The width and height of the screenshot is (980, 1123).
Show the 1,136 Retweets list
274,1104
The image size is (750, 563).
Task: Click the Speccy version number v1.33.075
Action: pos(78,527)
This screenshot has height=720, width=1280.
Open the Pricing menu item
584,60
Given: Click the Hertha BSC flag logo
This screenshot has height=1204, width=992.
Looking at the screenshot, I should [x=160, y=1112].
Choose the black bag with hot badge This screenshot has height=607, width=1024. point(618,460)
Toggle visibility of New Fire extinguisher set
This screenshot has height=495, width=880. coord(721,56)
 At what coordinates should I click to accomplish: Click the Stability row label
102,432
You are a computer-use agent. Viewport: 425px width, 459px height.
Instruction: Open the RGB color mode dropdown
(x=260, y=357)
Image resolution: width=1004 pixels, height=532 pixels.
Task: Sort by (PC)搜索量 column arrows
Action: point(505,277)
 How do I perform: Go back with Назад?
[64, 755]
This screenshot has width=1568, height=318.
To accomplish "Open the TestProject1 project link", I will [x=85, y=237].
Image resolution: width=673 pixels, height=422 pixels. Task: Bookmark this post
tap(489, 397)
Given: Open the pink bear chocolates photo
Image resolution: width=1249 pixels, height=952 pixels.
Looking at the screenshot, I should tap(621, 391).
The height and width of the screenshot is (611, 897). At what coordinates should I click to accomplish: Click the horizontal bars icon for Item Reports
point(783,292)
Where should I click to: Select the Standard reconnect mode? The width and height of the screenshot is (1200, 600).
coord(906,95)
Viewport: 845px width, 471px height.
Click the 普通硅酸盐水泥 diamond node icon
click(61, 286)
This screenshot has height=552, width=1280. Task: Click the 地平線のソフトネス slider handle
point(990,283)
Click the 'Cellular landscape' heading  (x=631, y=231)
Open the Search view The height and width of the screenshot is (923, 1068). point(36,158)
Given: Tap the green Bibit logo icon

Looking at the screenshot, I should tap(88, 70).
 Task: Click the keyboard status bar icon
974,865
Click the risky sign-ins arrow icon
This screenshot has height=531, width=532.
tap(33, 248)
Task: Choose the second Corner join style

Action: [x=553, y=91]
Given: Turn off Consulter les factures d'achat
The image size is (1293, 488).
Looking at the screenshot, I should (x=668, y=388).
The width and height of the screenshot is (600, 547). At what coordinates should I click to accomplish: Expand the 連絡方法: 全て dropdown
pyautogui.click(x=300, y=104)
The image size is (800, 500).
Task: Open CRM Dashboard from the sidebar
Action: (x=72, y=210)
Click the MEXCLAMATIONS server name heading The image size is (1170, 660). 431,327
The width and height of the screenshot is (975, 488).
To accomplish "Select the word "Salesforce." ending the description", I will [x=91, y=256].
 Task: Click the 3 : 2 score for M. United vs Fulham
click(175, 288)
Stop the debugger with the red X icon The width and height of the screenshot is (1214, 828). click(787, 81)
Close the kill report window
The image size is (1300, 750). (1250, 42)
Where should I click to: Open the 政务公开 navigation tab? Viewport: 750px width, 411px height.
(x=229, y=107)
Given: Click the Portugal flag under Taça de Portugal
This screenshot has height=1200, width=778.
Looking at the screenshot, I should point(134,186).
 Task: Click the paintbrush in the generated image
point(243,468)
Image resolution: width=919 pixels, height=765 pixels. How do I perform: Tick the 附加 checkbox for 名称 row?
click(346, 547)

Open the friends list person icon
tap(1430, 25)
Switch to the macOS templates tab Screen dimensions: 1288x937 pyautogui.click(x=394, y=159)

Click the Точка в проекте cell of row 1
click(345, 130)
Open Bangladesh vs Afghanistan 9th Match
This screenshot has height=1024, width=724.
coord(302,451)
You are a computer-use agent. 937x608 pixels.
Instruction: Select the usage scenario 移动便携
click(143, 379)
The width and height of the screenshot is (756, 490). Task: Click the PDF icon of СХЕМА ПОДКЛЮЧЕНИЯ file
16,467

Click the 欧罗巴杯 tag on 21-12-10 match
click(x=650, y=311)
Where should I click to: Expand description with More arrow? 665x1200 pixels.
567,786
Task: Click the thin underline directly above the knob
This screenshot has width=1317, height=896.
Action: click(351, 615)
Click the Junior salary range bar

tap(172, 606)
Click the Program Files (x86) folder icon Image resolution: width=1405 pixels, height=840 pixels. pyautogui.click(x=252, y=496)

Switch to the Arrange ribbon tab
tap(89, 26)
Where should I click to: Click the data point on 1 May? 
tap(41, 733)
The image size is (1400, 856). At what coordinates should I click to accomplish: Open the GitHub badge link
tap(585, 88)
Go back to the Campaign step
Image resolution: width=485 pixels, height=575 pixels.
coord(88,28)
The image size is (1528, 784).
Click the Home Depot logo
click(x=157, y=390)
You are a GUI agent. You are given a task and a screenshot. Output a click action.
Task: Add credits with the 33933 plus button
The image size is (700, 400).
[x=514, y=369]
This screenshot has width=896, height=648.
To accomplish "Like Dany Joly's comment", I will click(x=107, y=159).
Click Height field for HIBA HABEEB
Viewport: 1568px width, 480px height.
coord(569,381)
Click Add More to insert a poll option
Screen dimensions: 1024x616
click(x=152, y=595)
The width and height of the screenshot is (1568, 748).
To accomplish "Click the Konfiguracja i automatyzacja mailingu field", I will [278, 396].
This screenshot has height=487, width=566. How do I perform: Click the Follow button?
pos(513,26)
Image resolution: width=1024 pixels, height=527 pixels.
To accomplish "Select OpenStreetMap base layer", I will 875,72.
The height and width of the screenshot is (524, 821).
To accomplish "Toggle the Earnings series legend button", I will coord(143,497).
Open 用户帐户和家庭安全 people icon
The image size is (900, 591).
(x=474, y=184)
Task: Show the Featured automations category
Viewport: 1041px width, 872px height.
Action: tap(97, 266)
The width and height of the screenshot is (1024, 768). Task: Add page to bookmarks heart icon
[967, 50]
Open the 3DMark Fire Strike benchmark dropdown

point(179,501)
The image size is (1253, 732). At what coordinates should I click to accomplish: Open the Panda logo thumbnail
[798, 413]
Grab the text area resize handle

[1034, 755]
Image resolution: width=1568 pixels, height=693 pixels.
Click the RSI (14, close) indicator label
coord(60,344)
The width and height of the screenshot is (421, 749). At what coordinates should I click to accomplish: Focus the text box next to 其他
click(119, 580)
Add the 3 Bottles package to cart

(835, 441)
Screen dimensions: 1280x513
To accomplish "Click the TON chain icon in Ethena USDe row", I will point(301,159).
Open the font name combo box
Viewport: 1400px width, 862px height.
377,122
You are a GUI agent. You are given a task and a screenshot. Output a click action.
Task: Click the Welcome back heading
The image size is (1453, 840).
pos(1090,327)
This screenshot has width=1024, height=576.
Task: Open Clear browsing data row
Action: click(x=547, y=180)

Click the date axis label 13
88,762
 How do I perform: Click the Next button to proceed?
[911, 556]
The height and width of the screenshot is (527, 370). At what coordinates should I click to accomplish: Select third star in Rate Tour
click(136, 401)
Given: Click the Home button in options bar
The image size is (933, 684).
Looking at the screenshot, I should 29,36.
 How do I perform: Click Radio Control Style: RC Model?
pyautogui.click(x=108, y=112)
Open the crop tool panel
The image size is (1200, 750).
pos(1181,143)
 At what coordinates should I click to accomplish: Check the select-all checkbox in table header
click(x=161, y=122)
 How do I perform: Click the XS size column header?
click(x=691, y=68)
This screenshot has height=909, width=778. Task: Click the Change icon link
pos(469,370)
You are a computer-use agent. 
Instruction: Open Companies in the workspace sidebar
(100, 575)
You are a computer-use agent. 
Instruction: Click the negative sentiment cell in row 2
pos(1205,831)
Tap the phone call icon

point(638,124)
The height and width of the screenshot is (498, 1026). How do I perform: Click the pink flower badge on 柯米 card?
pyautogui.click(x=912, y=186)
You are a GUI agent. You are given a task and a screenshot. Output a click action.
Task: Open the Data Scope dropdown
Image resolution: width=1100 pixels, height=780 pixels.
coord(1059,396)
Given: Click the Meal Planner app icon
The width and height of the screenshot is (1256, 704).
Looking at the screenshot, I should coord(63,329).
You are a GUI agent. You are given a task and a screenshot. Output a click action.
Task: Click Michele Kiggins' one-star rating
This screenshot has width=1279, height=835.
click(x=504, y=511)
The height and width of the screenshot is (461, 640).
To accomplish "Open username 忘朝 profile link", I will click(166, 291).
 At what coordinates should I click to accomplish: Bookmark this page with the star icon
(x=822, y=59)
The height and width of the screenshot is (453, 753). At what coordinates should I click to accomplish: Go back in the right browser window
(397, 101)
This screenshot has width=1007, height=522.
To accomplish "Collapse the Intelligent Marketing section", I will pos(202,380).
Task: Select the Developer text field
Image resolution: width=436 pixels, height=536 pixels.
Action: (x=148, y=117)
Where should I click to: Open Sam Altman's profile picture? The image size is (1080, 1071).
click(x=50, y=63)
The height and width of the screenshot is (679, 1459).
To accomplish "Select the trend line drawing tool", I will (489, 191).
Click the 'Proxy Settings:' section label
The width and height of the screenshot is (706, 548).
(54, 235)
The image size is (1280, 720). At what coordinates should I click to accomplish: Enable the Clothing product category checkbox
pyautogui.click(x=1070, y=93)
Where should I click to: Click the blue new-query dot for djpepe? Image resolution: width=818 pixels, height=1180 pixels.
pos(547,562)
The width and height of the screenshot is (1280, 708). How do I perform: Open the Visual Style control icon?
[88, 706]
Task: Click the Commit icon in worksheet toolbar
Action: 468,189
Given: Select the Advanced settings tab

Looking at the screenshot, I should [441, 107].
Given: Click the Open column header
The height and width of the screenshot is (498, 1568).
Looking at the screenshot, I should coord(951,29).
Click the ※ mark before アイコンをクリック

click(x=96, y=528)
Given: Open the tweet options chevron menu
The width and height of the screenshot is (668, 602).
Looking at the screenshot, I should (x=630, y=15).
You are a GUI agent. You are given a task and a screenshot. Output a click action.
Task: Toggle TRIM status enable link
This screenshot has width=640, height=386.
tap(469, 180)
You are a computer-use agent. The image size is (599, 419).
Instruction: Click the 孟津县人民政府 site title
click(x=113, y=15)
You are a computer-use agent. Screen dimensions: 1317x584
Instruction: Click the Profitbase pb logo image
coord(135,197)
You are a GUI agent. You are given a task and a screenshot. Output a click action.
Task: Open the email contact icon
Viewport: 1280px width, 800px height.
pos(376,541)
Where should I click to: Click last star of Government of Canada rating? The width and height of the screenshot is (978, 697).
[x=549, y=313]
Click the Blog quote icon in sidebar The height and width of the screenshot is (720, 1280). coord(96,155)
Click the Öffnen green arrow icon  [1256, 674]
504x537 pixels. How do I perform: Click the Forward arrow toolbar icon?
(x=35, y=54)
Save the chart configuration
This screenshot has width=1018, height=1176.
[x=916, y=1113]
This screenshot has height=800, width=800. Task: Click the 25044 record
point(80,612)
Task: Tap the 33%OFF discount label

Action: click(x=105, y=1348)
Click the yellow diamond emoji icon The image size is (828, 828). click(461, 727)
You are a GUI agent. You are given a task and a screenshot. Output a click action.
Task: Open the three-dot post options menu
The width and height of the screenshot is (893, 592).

Problem details
With the line holding "The width and height of the screenshot is (668, 602)." as the first and the line holding "Task: Toggle TRIM status enable link" as the last, set down that range of the entries above exactly, and nothing else.

Task result
The width and height of the screenshot is (668, 602).
Looking at the screenshot, I should (x=630, y=15).
You are a GUI agent. You are given a task and a screenshot. Output a click action.
Task: Toggle TRIM status enable link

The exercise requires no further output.